RAM Scraper Malware: Why PCI DSS Can't Fix Retail

There is a gaping hole in the pre-eminent industry security standard aimed at protecting customers, credit card and personal data

Target, Neiman Marcus, Michael’s, and possibly P.F. Chang’s all have one thing in common: They are recent victims of a type of malware called a RAM scraper that infects point of sale (POS) terminals. These data breaches occurred despite some, if not all, of these merchants complying with industry security standards.
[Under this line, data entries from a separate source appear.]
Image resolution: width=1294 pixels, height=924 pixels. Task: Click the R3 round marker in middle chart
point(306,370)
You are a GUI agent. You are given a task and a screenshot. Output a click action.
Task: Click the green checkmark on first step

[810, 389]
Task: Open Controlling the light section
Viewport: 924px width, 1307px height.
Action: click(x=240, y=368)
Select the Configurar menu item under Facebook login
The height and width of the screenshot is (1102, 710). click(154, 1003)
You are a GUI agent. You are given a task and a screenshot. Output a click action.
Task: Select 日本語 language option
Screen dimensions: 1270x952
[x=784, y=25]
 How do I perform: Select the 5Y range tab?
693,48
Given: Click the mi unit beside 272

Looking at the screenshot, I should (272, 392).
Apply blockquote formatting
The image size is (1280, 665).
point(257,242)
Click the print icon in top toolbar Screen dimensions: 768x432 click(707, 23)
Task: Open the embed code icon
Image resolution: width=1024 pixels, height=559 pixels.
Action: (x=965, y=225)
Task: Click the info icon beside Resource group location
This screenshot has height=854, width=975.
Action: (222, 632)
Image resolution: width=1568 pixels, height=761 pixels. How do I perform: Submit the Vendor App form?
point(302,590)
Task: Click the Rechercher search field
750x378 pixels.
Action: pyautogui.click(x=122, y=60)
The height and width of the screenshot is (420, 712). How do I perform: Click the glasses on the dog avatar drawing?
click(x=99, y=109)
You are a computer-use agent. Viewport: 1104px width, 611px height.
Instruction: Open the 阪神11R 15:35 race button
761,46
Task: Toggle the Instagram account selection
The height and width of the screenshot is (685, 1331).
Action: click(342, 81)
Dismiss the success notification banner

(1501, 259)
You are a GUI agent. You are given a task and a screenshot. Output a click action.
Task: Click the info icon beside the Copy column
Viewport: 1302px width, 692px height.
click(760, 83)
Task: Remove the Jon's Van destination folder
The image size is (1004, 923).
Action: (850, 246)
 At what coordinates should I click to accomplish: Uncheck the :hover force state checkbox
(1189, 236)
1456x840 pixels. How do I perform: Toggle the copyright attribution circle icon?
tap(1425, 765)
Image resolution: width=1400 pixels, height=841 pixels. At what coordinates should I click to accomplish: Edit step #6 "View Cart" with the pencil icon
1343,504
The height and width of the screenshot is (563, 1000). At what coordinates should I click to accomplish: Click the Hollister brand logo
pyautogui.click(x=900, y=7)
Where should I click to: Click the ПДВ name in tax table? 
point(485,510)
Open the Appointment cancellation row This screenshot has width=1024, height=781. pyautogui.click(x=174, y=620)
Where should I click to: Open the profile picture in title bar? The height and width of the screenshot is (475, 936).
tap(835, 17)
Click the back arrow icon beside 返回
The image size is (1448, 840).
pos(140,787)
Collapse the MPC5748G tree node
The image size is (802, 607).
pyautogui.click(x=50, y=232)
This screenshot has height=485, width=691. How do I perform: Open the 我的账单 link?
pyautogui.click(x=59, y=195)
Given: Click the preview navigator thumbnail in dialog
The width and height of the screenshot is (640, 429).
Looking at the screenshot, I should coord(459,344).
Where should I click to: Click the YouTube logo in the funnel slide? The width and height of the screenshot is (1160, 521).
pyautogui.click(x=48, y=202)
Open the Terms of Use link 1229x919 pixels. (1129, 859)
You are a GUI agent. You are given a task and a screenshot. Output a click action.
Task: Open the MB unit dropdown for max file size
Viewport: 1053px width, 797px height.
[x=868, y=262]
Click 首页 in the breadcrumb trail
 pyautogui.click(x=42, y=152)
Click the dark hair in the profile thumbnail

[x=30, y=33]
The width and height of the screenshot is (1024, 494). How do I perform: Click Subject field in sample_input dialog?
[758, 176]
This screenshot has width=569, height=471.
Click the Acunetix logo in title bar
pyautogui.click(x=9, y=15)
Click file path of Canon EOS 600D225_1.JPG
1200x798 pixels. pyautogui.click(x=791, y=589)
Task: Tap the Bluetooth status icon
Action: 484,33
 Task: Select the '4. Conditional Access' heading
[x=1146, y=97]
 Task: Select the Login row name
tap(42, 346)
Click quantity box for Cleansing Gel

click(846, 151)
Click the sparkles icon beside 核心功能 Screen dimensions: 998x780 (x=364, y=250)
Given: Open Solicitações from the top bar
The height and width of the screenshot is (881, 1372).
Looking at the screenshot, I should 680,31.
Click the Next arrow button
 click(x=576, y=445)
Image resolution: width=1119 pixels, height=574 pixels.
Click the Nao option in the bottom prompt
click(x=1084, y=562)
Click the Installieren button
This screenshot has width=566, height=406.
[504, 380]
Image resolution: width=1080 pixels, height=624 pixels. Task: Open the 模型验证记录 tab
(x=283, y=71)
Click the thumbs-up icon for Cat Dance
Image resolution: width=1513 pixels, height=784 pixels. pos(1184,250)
In Target’s case, government analysts estimate the total financial impact could reach as high as $12.2 billion. And the fallout continues. Target’s CEO Gregg Steinhafel set a new precedent, marking the first time that the head of a major corporation resigned due to a data breach. Merchants clearly must go beyond merely complying with industry security standards to reduce their risk, especially in relation to POS terminal malware.

Why PCI DSS does not apply
As you undoubtedly know, point of sale (POS) terminals are computers with card readers. Most computers have permanent storage, such as hard drives or flash memory, and temporary storage, such as random access memory (RAM). The security standard that dictates how payment card data is protected is called the Payment Card Industry Data Security Standard (PCI DSS). It requires merchants to encrypt credit card data residing on permanent storage or traversing its publicly accessible networks, but not while being processed in RAM.

Malware known as a "RAM scraper" or "memory parser" exploits this. When someone swipes their credit card, the POS terminal processes the credit card data in RAM unencrypted. If RAM scraper malware resides on the terminal, it simultaneously scans the payment application's portion of RAM looking for card-matching patterns.

RAM scraper malware is not new. Verizon first reported its emergence as a threat in 2009 and use exploded in 2013. What is new is the surprising guidance in the current version of PCI DSS, which took effect January 1, that does not go far enough to address these attacks. The only reference to such malware is this: “...developer training should likewise be updated to address new threats -- for example, memory scraping attacks.”

To be sure, merchants that do not follow PCI DSS are surely more vulnerable to attacks than those who do. But, as we have seen, PCI compliance is not enough. How about US CERT’s solution? Their recommendations essentially boil down to a subset of PCI DSS and consequently won’t help merchants protect against RAM scraper attacks either.

Finding a solution
To start, merchants should ask the two questions of their POS terminal vendors.

  • Does the solution allow software applications to read each other’s memory?
  • Does the solution use open, standard, and approved cryptographic algorithms with an implementation that has been independently validated?

Most POS terminals run Windows, which allows a process to read another’s memory. Linux provides similar mechanisms. RAM scrapers exploit this.

Eventually, credit card data needs to be decrypted to be processed. If you are going to decrypt data on a system that allows unauthorized applications, such as malware, to access that data, then why encrypt the data at all?

Data must, therefore, only be decrypted when in a protected environment. Establishing protected environments in computers, such as POS terminals, requires separation. This simply means using hardware and software to logically partition the physical resources of a computer, such as RAM, ensuring that those partitions remain separate. A type of operating system known as a separation kernel was designed specifically for this.

People that build high-assurance and high-reliability systems know better than to allow applications to peek at each other’s memory unless explicitly designed to do so. That’s why, for example, they don’t use Windows to control the life-critical components of an aircraft. It wasn’t designed to provide the kind of separation that safety- and security-critical systems require.

On the other hand, Windows is known for providing a familiar graphical user interface. From that perspective, it makes sense that vendors created many POS applications for it.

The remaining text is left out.